SET PROBLEM 1 »
In the dog show post, update the passage from "## Maxs Mom" up to and including "my RN on her." by replacing "Gabby" with "Bella", and give that passage again.

PAGE TEXT »

____________________

# A New RN!



## Maxs Mom (Mar 22, 2008)

This weekend was a big dog show in Novi MI. Breed, obedience, rally, vendors, and demonstrations. There were 18 show rings going. I took Gabby to play in rally novice. The nice thing about this trial is for obedience and rally they had two trials each day on Sat and Sun. Not sure about Thursday and Friday but I think so. So I entered Gabby thinking I had 4 tries to get my RN on her. 

Day one - The course was tight, I actually questioned the judge about deductions for knocked over signs, because I could see Gabby knocking down a sign on the right return to heel due to lack of space. No she does not swing wide, but it was only about 2' or less of space between the sign I was working and the one I could see her knocking down. The judge moved it and made more room. Of course Gabby's handler was a bit nervous for the first run. We went into the ring, judge said "forward" and Gabby's nose goes straight to the ground.  This is COMPLETELY new Gabby NEVER sniffs. However despite looking at the ground she stays with me does all the exercises. Her score reflects her less than stellar attention, she got a 86. The first class on Sat got a LOT of handlers and dogs. There were a TON of NQ's. So despite the low score, Gabby got a third place. I told myself I KNOW we can do better.

____________________

MATERIAL FOR THIS TASK »
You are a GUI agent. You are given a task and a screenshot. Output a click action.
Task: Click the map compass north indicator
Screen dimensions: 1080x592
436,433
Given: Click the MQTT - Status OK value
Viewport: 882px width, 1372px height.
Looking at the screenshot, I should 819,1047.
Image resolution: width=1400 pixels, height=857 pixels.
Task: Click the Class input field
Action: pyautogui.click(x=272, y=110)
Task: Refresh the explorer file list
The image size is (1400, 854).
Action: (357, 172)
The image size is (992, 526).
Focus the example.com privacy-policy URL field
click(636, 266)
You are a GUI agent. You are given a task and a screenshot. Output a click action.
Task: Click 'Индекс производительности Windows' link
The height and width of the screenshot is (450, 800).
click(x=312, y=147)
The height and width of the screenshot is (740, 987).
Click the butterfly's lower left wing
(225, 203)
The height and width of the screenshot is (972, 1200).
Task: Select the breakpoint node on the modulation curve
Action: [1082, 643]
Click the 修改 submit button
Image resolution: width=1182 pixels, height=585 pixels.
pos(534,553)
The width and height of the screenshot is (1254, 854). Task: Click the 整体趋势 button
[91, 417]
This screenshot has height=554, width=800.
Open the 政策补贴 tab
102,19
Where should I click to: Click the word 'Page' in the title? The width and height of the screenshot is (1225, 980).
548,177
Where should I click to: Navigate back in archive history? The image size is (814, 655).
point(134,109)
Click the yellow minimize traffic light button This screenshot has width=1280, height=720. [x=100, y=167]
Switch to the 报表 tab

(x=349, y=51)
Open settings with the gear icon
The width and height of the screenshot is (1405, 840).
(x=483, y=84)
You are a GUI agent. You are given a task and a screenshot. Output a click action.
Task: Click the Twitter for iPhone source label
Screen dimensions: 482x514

____________________

SET PROBLEM 2 »
Print the records from the line with "Click the yellow" up to and including the last line of the records, without any changes.

FULL RESPONSE 1 »
## Maxs Mom (Mar 22, 2008)

This weekend was a big dog show in Novi MI. Breed, obedience, rally, vendors, and demonstrations. There were 18 show rings going. I took Bella to play in rally novice. The nice thing about this trial is for obedience and rally they had two trials each day on Sat and Sun. Not sure about Thursday and Friday but I think so. So I entered Bella thinking I had 4 tries to get my RN on her.

FULL RESPONSE 2 »
Click the yellow minimize traffic light button This screenshot has width=1280, height=720. [x=100, y=167]
Switch to the 报表 tab

(x=349, y=51)
Open settings with the gear icon
The width and height of the screenshot is (1405, 840).
(x=483, y=84)
You are a GUI agent. You are given a task and a screenshot. Output a click action.
Task: Click the Twitter for iPhone source label
Screen dimensions: 482x514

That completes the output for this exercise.